▶ [Instructions for the task]:
Repeat the lines of the material from the one containing "Where should I click to: Navigate" through the end of the material, inclusive, word for word.

▶ [Dataset excerpts]:
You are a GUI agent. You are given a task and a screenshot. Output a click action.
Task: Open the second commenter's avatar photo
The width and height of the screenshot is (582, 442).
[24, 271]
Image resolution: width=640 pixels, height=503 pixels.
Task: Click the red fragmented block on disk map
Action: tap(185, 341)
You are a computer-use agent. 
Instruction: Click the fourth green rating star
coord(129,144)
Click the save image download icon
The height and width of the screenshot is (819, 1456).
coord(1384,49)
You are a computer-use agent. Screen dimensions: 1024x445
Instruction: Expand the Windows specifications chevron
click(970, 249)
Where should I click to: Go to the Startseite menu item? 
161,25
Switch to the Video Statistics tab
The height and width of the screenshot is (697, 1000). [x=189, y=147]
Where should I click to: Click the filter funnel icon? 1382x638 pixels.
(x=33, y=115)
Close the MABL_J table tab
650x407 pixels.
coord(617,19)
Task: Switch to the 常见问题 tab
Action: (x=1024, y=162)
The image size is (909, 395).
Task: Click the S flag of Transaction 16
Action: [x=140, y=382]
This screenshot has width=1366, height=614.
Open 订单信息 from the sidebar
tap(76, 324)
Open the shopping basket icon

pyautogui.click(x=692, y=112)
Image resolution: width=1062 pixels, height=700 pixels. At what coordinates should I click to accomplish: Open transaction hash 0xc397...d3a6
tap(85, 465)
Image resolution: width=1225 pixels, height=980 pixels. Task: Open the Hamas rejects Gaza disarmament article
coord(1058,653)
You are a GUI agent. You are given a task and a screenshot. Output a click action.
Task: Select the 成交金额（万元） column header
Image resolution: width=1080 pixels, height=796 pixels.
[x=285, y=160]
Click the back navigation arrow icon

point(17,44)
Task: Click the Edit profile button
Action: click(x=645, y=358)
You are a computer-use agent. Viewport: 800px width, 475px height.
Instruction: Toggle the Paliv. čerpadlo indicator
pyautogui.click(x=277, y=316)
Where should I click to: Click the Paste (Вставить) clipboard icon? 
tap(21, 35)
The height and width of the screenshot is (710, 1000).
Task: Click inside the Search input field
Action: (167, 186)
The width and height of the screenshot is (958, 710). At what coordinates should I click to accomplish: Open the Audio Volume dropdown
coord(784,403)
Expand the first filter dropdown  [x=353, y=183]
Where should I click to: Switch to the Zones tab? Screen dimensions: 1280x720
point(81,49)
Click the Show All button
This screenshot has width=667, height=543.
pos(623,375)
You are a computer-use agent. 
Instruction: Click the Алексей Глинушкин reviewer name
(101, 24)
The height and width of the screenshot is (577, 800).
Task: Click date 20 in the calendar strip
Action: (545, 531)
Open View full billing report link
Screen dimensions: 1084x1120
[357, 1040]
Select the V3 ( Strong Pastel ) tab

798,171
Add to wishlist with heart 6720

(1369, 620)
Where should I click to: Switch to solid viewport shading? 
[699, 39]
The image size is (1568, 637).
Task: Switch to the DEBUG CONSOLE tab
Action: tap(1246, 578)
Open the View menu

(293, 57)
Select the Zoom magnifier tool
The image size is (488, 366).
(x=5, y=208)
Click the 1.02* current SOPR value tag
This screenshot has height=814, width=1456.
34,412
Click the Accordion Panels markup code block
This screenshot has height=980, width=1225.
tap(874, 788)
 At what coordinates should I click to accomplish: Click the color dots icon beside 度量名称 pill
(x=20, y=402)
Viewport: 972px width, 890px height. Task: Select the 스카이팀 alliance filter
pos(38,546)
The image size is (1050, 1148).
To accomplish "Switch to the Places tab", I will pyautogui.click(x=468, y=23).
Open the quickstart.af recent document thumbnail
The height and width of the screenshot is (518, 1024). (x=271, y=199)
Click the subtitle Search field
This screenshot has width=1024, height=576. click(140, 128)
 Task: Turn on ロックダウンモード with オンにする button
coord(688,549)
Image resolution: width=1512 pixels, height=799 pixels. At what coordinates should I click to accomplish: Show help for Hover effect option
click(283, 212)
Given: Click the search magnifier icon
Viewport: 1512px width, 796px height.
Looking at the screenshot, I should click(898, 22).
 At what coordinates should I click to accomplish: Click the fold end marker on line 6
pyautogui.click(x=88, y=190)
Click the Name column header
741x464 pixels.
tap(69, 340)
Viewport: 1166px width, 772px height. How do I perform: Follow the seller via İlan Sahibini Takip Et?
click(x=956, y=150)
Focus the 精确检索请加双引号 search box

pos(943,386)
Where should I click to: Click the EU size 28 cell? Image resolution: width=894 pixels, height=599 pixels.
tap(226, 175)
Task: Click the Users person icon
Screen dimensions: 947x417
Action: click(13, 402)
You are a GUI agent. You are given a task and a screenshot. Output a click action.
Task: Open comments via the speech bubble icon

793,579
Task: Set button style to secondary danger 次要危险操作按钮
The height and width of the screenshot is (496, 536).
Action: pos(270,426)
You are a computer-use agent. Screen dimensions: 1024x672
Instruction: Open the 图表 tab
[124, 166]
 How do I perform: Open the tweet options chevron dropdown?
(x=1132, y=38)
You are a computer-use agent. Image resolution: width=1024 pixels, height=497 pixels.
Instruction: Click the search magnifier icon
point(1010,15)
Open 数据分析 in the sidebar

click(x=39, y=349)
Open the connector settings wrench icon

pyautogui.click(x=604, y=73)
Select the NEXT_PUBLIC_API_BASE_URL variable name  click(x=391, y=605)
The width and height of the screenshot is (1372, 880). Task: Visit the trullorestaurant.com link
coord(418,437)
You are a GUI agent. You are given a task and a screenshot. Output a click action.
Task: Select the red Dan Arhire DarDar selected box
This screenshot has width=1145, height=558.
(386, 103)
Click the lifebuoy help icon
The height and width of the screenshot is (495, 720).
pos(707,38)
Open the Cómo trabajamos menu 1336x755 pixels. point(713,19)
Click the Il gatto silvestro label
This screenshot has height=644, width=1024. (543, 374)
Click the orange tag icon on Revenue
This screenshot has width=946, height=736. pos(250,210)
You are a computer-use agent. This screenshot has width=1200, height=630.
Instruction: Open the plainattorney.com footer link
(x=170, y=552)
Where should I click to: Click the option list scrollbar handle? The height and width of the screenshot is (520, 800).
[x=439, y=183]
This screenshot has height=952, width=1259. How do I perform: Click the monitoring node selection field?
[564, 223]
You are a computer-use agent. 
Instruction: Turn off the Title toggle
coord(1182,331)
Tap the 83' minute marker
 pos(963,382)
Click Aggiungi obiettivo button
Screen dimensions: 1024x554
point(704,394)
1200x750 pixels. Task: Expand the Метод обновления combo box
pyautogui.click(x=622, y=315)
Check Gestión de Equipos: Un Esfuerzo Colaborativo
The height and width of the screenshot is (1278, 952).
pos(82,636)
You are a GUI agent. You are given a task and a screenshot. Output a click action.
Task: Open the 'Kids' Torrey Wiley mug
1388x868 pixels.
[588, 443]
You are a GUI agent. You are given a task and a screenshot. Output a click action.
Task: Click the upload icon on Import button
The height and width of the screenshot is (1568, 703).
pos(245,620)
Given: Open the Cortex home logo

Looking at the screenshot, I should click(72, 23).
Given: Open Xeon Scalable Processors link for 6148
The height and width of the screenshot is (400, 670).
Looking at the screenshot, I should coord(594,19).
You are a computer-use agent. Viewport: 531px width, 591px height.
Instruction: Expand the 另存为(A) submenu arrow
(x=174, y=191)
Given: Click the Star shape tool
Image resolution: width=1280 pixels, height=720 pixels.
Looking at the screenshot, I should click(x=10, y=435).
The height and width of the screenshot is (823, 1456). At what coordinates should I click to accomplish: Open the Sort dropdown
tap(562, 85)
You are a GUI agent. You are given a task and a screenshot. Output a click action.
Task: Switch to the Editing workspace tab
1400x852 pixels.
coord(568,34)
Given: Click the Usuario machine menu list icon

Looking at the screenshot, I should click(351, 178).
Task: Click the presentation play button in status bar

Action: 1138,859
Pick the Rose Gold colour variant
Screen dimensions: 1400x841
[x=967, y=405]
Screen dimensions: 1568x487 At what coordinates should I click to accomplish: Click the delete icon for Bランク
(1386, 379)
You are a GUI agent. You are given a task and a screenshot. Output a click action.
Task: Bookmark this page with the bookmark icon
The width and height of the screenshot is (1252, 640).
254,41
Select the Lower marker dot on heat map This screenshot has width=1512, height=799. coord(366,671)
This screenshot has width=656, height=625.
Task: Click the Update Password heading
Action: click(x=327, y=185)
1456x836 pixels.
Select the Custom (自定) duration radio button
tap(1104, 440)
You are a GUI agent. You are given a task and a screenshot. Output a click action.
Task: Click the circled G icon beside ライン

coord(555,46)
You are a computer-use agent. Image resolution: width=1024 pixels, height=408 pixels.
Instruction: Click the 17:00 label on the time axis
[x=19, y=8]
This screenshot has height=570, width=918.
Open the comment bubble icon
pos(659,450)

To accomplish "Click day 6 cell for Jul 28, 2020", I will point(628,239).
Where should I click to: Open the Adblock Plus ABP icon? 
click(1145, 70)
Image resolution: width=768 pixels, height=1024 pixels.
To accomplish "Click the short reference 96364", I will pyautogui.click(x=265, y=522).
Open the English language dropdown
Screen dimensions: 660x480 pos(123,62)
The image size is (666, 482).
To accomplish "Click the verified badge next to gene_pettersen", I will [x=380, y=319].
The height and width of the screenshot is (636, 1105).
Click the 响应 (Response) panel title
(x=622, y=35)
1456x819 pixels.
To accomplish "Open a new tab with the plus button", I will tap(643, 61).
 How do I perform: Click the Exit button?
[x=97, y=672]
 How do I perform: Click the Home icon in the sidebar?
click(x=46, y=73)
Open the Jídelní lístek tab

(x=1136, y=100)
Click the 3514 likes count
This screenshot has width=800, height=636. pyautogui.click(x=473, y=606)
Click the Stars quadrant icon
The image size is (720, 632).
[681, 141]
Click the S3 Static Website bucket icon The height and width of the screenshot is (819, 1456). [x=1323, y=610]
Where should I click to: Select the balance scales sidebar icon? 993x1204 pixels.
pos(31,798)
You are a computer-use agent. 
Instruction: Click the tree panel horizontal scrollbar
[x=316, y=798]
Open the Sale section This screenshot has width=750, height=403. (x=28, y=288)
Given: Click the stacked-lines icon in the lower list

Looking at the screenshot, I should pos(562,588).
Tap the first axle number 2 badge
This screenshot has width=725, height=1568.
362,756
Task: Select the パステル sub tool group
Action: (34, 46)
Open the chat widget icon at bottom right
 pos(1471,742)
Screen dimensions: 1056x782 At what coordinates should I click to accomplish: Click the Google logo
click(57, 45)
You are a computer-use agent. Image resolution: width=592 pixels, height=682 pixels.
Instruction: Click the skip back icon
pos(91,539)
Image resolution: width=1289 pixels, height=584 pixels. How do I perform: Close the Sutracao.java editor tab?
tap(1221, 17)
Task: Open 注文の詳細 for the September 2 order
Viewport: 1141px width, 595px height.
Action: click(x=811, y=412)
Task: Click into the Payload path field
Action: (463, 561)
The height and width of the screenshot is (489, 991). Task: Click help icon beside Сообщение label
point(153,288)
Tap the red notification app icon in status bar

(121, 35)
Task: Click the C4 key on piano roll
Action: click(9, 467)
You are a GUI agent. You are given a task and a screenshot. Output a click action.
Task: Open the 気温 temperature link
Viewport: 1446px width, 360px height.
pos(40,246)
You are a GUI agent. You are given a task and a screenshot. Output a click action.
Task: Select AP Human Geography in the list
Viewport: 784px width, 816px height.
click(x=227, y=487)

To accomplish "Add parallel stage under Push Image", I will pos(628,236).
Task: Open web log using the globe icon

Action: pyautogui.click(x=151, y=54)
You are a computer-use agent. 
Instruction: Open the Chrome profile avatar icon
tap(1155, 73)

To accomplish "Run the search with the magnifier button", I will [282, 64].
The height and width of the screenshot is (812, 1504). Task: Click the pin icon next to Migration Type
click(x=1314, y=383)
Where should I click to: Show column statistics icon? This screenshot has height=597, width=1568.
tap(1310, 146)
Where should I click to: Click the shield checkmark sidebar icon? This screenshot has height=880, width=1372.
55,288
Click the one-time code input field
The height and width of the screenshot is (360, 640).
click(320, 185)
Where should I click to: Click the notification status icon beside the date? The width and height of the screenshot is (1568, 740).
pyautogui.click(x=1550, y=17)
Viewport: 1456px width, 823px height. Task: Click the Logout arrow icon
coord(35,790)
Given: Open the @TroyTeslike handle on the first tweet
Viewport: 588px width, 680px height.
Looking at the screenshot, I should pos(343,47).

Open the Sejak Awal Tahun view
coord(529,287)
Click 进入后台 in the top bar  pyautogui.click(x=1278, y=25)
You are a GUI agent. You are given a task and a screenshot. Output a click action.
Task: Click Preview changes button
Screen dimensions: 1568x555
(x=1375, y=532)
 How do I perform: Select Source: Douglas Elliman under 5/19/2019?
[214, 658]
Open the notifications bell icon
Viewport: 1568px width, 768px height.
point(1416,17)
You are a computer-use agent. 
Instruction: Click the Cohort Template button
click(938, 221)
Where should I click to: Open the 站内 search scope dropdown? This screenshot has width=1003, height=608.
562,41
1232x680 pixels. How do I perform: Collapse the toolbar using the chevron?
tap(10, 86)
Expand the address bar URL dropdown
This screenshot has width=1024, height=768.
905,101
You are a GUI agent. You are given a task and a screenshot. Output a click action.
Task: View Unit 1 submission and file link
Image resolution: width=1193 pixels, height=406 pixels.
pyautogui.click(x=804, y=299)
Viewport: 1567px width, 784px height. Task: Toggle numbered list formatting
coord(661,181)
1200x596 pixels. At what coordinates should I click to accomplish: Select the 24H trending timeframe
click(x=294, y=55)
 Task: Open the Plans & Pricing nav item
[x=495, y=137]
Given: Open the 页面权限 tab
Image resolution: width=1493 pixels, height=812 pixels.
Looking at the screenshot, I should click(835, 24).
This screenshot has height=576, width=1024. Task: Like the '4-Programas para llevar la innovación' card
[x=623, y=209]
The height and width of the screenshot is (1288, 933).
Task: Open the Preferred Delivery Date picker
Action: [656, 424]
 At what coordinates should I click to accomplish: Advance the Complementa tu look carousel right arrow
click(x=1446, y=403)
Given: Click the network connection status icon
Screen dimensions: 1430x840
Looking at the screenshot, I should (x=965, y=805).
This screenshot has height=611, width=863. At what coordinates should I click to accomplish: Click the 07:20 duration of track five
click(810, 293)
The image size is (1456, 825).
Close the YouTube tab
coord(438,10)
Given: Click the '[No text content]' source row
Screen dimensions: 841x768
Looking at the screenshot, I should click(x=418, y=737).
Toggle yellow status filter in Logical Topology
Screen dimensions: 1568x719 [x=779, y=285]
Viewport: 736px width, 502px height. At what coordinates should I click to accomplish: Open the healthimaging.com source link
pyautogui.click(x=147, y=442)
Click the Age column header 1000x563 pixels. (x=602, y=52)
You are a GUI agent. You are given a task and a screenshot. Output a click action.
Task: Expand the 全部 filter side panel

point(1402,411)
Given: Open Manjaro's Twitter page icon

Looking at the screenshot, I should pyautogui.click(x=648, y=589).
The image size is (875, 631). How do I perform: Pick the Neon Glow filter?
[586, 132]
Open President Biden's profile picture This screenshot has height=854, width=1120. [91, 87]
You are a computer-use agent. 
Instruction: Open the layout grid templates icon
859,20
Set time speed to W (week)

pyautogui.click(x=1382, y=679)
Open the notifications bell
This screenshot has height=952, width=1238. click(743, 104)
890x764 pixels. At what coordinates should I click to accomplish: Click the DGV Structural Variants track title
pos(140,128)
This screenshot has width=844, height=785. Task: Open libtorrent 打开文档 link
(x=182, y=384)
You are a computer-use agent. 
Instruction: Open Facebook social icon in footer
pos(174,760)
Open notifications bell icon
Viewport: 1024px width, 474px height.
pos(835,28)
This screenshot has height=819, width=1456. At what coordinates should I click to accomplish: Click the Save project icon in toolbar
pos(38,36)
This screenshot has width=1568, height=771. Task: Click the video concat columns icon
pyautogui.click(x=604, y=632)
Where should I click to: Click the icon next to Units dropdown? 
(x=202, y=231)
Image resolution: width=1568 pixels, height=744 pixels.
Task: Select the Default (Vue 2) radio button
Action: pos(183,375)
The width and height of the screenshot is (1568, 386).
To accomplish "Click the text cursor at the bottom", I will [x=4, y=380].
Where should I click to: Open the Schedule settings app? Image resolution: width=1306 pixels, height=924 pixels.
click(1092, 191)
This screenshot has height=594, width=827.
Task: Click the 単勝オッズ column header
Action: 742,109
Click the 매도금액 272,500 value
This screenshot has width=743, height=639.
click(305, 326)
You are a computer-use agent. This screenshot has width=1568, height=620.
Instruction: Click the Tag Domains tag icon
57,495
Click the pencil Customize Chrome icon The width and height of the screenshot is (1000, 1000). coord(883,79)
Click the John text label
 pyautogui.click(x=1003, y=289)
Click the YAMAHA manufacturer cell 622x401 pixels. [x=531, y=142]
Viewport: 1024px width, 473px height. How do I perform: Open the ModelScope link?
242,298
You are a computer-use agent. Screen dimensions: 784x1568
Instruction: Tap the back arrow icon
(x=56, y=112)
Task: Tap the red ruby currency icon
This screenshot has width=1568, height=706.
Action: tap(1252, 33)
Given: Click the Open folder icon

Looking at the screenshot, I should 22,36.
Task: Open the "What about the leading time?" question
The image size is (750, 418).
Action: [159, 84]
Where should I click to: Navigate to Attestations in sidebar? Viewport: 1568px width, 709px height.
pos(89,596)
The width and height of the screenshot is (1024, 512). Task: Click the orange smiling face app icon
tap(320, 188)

▶ [Solution to the exercise]:
Where should I click to: Navigate to Attestations in sidebar? Viewport: 1568px width, 709px height.
pos(89,596)
The width and height of the screenshot is (1024, 512). Task: Click the orange smiling face app icon
tap(320, 188)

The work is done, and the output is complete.